> _Task directions_
Find each line in the records below that contains the word "screenshot", and copy every such line in full.

> _Task material_
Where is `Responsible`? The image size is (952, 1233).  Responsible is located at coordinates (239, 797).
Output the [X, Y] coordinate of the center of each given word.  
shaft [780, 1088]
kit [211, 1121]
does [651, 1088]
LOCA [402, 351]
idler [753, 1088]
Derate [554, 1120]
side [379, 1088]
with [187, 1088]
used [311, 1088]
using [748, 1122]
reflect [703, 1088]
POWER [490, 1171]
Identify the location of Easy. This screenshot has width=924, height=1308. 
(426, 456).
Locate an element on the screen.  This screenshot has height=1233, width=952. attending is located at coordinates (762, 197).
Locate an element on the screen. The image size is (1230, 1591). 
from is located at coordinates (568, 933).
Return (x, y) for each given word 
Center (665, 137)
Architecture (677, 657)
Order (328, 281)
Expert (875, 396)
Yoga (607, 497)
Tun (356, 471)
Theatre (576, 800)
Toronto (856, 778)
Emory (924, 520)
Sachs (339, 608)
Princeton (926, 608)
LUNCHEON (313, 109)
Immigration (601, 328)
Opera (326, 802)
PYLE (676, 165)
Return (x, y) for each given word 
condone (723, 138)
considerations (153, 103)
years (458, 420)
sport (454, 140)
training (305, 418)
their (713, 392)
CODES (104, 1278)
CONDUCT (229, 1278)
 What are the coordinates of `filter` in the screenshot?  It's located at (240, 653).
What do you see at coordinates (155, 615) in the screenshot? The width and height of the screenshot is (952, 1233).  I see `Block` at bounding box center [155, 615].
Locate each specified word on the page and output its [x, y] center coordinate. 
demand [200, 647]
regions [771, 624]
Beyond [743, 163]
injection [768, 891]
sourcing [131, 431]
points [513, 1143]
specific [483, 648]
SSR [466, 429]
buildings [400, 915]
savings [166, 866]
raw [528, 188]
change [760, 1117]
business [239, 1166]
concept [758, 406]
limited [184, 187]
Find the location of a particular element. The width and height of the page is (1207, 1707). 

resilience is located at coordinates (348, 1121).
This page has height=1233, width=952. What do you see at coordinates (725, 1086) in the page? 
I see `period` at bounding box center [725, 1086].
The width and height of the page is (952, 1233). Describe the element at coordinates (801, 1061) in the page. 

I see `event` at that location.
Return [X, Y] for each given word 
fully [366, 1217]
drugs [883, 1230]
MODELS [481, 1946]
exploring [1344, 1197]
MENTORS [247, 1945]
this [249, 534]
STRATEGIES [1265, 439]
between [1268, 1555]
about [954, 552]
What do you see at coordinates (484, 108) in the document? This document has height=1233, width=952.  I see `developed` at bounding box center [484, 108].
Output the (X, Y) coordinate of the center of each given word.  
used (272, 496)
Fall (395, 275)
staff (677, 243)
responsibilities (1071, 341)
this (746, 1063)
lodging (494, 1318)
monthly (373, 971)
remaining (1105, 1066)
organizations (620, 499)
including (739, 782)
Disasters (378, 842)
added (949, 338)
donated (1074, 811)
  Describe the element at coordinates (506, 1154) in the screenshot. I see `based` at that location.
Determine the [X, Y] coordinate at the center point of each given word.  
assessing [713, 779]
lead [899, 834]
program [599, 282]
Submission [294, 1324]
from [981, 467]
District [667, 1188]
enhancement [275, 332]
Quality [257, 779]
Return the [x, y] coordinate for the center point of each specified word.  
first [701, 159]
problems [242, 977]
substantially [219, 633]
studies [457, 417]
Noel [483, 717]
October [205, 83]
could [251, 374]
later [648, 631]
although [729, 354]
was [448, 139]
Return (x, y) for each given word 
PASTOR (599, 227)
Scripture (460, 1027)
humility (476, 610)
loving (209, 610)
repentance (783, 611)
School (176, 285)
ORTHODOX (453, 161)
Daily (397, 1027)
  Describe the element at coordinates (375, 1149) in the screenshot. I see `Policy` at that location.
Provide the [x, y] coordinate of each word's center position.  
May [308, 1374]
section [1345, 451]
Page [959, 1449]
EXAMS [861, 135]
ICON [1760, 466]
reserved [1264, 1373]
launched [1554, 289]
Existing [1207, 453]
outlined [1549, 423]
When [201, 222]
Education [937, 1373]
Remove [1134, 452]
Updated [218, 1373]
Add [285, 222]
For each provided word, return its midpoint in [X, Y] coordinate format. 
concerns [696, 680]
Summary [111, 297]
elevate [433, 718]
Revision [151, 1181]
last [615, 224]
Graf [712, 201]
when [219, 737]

> _Task solution_
Identify the location of Easy. This screenshot has width=924, height=1308. 
Locate an element on the screen.  This screenshot has height=1233, width=952. attending is located at coordinates (762, 197).
 What are the coordinates of `filter` in the screenshot?  It's located at (240, 653).
What do you see at coordinates (155, 615) in the screenshot? The width and height of the screenshot is (952, 1233).  I see `Block` at bounding box center [155, 615].
  Describe the element at coordinates (506, 1154) in the screenshot. I see `based` at that location.
  Describe the element at coordinates (375, 1149) in the screenshot. I see `Policy` at that location.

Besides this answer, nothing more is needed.